Food Preservation Methods for an Abundant Tomato Harvest

Popular Methods Beyond Canning Tomatoes

As an herbalist, I’m always thinking of ways to use the abundance of herbs this time of year. Couple that with a huge tomato harvest and it’s a no-brainer. There are some great food preservation methods that are easy and capture tomatoes’ nutrition and flavor.

Tomatoes are good for our immune system and our eyes, and can help reduce the risk of cancer and heart disease. Plus the lycopene in tomatoes can help keep mens’ prostates healthy. Yellow and orange tomatoes have just as much nutrition as their red counterparts.


One of the popular food preservation methods for tomatoes is roasting, either with high, or low, heat. I have to say my time determines whether I slow roast or high roast. I like both methods.

If you roast tomatoes on high heat, they will roast fairly quickly and still be soft and a bit juicy in the middle with skins easily slipped off.

Slow roasting gives a chewy texture with intense flavor. Skins don’t slip off as easily.

Either way, if you’re growing tomatoes outdoors or indoors, add some herbs that are begging to be picked, like basil, oregano, rosemary, thyme, parsley, chives. Remember, herbs not only add a haunting layer of flavor, but nutrition too.


Preheat oven to 450 degrees.

To roast tomato halves: Lay cut side up or down. If you lay them cut side up, they will keep more of their juice; cut side down gives you a nice toasted skin but some of the juice evaporates as you roast.

Use a baking pan with sides and spray the pan. Lay tomatoes in a single layer. Drizzle with olive oil and sprinkle on herbs, finely chopped. Add salt and pepper. Roast until skins start to look spotty if you are roasting skin side up, about 30 minutes or so. If roasting skin side down, roast for about 40 minutes. Roasting time depends upon size and variety. Let common sense be your guide. When they look wrinkly and spotty brown, they should be done. Let cool and if you like, remove skins.



If you want to leave skins on the tomato halves, put tomatoes in the blender or food processor after roasting. The reason is the skins are rather tough.  You will wind up with more of a puree but the bonus is you get the nutritious benefits of the skin.

To roast tomato slices: I like to cut these fairly thick. Follow method above, but roasting time will be shorter, about 20 minutes or so. No need to remove skins.

Refrigerate halves and slices up to a week or freeze up to 6 months.

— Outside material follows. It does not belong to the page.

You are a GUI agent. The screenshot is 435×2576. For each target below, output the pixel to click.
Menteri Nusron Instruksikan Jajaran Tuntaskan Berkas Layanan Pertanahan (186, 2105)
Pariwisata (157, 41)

Once you know how to care for tomato plants, you’re sure to have an abundance and this is a nice recipe since everything is mixed in a bowl and then just poured onto a sprayed pan with sides. This is delicious as a side dish, and if you want to freeze them, you can either leave the skins on (they may be a bit tough) or puree them as directed above. Now you can also roast these plain, with just a sprinkling of salt and pepper and oil.

Preheat oven to 425 degrees.

For every pint or so of cherry or grape tomatoes, add a teaspoon of minced garlic, and enough olive oil to coat nicely. Also salt and pepper to taste. Just mix this up in a bowl. If you have any herbs, again like basil, thyme or rosemary, chop up fine and add to taste. Pour onto a sprayed rimmed baking pan and roast until skins look spotty and a bit puffy, about 20 minutes.


Some folks say slow roasting tomatoes brings out more flavor. Preheat oven to 325 degrees.

To slow roast tomato halves: Cut in half and arrange halves, cut side up, in a single layer. Drizzle with olive oil, coating the tomatoes well. Then top with salt, pepper and whatever herbs you like. Be sure and chop the herbs up fine. You can drizzle with some balsamic vinegar if you like, as well. The crowning glory can be very thinly sliced garlic or minced garlic sprinkled over all. Doesn’t that sound beyond good?

Roast until tomatoes turn a very dark red, almost brown. They’ll lose some height, as well. Depending upon the size and juiciness, count on anywhere from 2-4 hours.

Now that you’ve roasted all that good deliciousness, I bet you want to know how to use them.

There are so many ways! Why not learn making tomato sauce from scratch or putting your harvest into pasta salads. Layer them in a tomato tart with mozzarella and basil. Serve on a big platter smeared with a bit of pesto. Add them to your antipasto. Mix with goat cheese spread on toasted baguettes. Stir them into vegetable soups and stews. Or, just eat them out of hand like I do!

Don’t forget, you can always freeze tomatoes too!

What food preservation methods do you recommend for an abundant tomato harvest?